ASSIGNMENT:
Starting at the top of the entries, restate word for word each line up to and including the one with "Given: Open the Smart timeline Editor icon".

Pixel coordinate grounding data:
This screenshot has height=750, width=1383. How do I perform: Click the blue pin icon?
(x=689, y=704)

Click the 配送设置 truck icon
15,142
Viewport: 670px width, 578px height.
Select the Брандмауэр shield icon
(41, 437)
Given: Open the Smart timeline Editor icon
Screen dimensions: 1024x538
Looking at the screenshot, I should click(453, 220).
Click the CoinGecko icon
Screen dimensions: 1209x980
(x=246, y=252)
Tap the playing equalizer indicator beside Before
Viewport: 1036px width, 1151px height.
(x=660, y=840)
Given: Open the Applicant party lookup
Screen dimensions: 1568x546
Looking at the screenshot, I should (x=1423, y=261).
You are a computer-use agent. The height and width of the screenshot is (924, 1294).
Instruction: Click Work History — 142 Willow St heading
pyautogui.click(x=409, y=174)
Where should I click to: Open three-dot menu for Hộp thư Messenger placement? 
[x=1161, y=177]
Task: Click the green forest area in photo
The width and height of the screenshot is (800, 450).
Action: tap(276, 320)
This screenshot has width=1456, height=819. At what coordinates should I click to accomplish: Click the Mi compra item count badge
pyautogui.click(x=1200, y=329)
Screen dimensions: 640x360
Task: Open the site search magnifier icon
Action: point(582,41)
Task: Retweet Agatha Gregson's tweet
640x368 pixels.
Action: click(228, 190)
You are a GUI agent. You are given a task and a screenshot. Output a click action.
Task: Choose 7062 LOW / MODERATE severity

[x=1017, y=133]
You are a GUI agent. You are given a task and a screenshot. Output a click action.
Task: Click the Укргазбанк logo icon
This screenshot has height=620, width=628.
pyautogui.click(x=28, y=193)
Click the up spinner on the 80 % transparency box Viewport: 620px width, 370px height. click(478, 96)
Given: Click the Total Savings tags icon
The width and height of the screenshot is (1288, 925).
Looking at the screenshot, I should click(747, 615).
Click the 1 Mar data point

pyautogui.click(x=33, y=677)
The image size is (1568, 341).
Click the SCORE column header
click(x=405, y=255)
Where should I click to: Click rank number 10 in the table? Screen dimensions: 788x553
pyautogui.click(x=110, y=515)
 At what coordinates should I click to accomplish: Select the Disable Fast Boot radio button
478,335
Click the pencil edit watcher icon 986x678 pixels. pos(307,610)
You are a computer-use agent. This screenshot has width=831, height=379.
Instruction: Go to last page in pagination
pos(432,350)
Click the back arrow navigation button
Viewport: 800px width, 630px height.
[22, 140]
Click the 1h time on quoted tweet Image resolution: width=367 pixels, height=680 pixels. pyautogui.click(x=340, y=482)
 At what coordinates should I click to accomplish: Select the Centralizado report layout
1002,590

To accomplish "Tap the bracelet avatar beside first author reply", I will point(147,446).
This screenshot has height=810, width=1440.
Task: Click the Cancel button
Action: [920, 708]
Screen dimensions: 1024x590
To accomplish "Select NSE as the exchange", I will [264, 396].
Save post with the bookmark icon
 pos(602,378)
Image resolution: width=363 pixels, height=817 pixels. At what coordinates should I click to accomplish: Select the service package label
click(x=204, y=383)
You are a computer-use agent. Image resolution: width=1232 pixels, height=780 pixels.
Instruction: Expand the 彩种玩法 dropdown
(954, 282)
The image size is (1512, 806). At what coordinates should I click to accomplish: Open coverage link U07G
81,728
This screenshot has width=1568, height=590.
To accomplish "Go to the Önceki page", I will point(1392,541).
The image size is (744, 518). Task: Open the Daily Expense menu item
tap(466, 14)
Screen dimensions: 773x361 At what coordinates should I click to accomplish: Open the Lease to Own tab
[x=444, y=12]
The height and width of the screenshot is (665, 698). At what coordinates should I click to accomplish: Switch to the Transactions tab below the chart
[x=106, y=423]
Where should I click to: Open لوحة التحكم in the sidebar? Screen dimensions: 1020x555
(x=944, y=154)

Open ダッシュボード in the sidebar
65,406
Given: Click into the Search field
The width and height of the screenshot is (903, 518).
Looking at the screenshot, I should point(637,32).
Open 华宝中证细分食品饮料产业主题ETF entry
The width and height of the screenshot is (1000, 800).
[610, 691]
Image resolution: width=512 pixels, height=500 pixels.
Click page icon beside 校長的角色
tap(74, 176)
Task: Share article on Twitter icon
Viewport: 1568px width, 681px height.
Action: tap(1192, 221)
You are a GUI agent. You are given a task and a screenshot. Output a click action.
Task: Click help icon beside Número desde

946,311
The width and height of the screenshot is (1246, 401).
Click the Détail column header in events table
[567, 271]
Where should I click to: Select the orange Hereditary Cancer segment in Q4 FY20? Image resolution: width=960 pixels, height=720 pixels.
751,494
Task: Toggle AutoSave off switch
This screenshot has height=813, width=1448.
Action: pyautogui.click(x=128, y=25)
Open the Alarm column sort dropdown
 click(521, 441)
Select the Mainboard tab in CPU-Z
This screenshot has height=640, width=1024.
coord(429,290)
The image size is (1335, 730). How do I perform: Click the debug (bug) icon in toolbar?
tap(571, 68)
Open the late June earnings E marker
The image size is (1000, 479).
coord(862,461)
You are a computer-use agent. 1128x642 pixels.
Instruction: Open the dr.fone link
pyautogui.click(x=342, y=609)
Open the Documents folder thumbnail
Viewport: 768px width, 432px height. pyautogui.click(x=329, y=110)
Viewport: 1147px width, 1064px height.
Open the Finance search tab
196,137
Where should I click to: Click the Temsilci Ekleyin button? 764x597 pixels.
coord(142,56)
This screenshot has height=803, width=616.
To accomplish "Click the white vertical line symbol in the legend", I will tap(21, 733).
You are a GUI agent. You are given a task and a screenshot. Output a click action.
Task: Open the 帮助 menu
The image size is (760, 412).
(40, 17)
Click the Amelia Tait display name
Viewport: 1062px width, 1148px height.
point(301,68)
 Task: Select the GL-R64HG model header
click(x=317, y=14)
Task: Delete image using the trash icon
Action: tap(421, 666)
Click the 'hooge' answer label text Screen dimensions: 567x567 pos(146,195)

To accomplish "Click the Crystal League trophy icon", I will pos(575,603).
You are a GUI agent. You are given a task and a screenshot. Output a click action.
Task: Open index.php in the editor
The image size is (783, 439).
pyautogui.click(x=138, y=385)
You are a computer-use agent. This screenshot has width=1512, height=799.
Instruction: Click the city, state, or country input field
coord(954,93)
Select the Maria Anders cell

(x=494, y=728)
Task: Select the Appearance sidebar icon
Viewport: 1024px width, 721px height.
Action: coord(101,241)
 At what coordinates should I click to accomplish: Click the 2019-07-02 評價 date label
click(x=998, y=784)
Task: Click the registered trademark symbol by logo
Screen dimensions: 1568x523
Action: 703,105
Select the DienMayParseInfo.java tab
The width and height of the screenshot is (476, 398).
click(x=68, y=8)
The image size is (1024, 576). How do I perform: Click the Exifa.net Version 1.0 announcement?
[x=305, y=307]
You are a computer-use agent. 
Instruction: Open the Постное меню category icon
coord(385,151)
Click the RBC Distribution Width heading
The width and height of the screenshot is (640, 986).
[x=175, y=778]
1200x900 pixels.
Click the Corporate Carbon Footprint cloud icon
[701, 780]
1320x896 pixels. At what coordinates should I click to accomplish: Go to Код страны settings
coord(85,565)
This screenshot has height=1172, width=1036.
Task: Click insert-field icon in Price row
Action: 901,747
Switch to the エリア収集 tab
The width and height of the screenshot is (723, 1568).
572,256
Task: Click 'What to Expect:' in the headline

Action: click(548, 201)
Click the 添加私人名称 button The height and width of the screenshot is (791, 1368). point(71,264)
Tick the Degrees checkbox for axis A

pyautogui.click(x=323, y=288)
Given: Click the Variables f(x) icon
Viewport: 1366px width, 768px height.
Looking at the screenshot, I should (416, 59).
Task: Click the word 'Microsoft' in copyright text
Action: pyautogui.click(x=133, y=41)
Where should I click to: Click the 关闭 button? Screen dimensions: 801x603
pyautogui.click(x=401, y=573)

RESPONSE FOR THIS EXERCISE:
This screenshot has height=750, width=1383. How do I perform: Click the blue pin icon?
(x=689, y=704)

Click the 配送设置 truck icon
15,142
Viewport: 670px width, 578px height.
Select the Брандмауэр shield icon
(41, 437)
Given: Open the Smart timeline Editor icon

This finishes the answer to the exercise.